PROBLEM TO WORK ON
Your task is to transcribe, word for word, the line containing "You are a GUI" and all lines that follow it to the end of the entries. Leave out the pictures.

DATA
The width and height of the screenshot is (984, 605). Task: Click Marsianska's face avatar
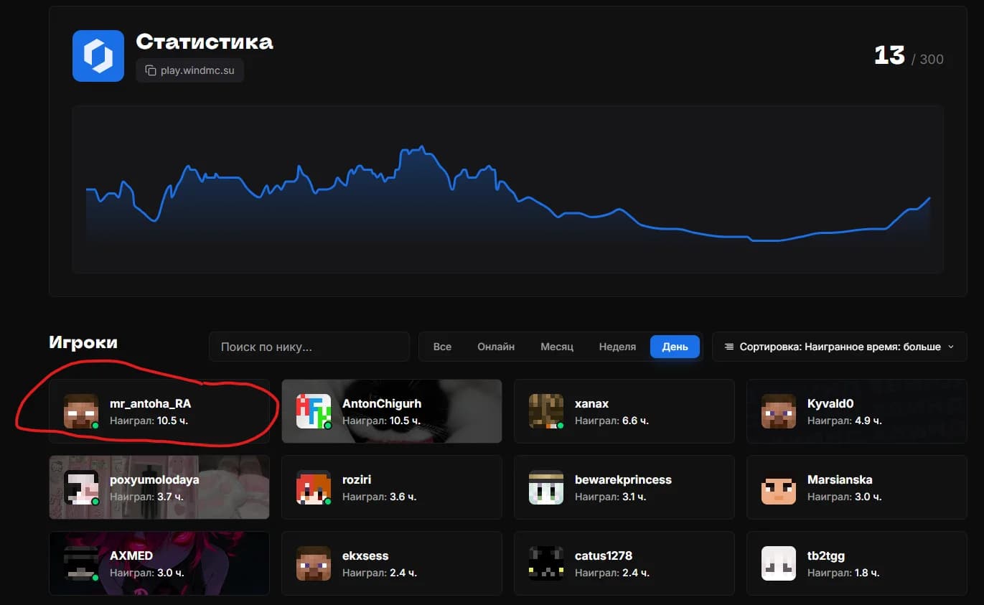pos(779,487)
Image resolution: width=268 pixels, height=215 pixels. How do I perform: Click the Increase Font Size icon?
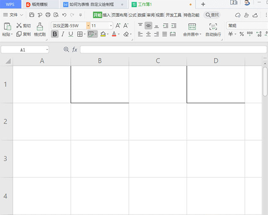(x=118, y=25)
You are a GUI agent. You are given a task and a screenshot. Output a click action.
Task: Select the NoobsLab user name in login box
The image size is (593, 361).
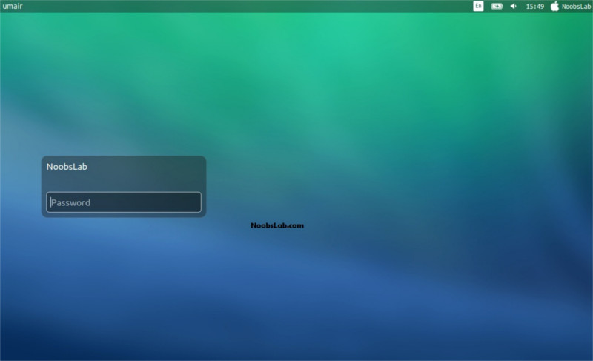(67, 167)
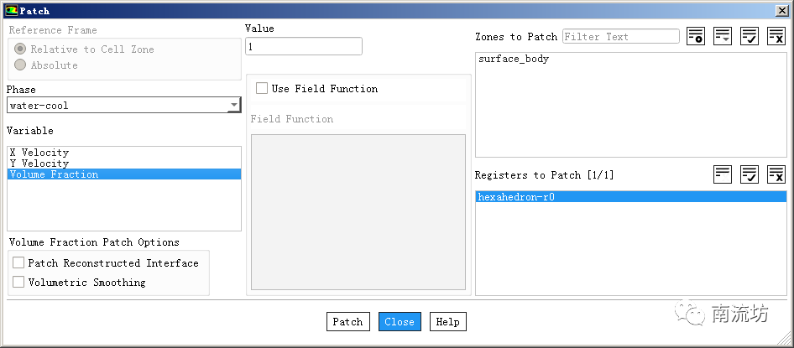
Task: Click the hexahedron-r0 register entry
Action: (516, 197)
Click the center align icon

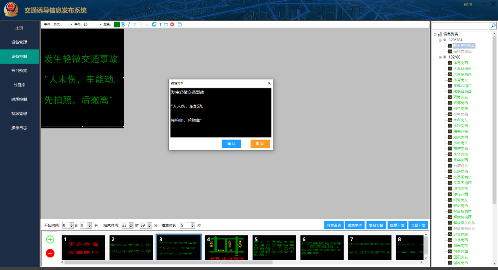pos(141,24)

EXERCISE ANSWER
You are a GUI agent. You are given a task and a screenshot. Output a click action.
Task: Select the NoobsLab user name in login box
The image size is (593, 361).
(67, 167)
Task: Click the hexahedron-r0 register entry
Action: (516, 197)
Click the center align icon

pos(141,24)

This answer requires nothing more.